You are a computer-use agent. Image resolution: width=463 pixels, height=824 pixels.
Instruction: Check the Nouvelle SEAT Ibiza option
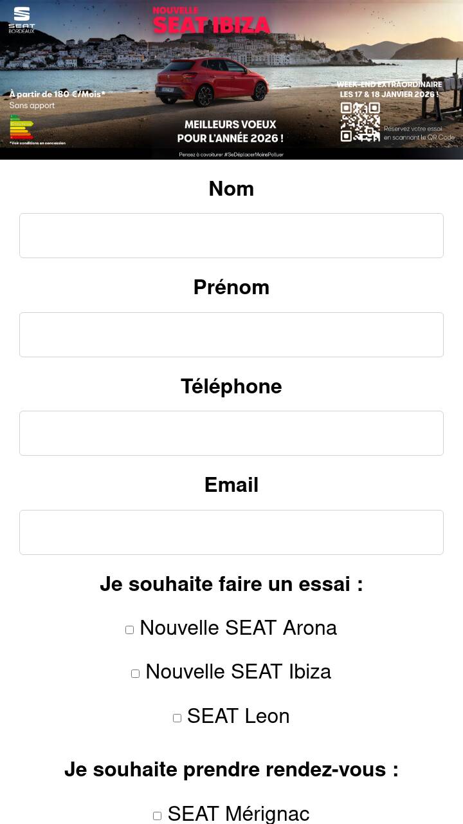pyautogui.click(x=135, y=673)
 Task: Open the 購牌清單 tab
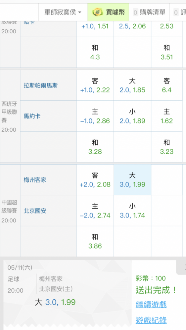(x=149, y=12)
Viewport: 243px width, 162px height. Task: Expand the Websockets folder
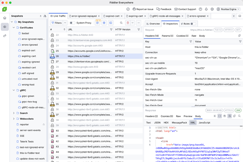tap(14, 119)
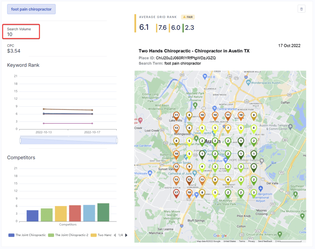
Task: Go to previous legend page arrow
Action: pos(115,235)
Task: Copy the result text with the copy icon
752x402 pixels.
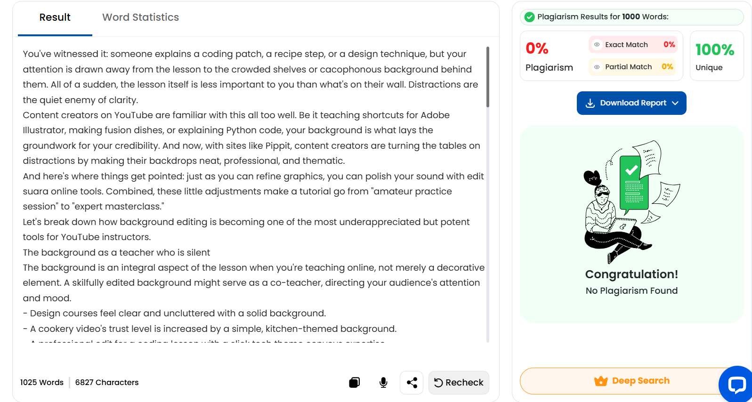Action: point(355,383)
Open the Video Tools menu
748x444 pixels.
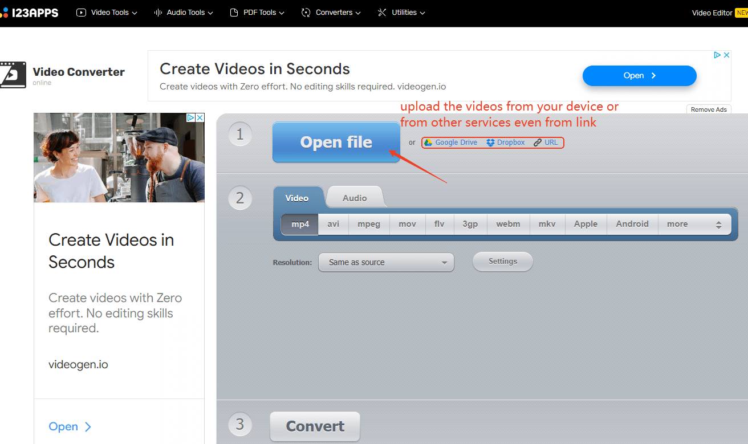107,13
════════════════
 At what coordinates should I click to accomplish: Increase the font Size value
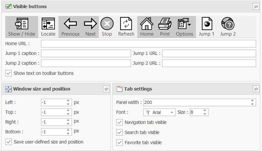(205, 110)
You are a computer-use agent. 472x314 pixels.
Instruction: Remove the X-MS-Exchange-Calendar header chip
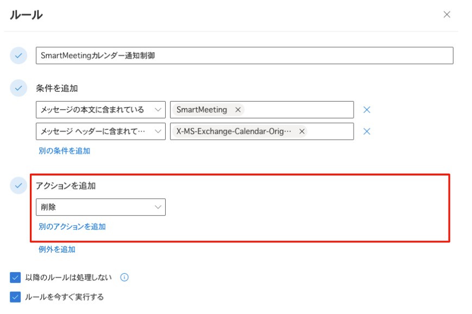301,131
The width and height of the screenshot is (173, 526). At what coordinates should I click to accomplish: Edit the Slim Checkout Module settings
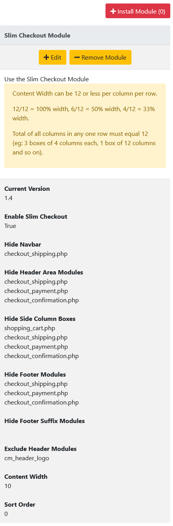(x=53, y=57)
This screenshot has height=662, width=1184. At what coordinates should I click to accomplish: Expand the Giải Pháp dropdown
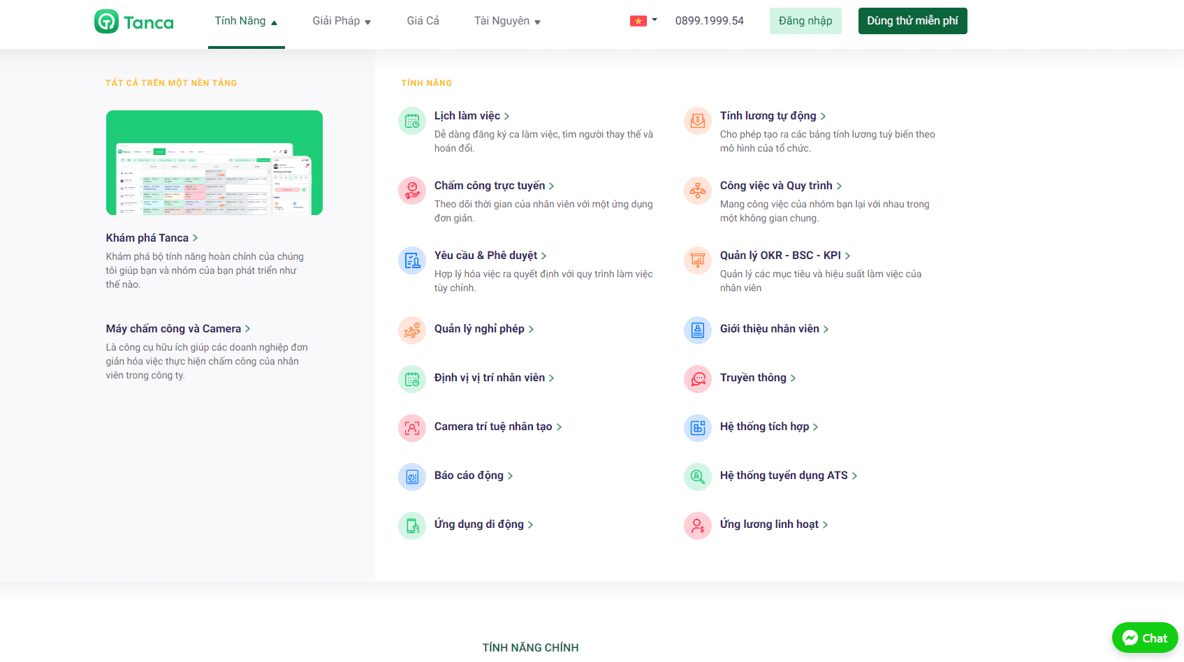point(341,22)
════════════════
## Given instruction
Extract each line of the material above that contains the string "accomplish", treating uppercase and lowercase letters as different.

## Full solution
 At what coordinates should I click to accomplish: Increase the font Size value
The width and height of the screenshot is (173, 526). At what coordinates should I click to accomplish: Edit the Slim Checkout Module settings
This screenshot has height=662, width=1184. At what coordinates should I click to accomplish: Expand the Giải Pháp dropdown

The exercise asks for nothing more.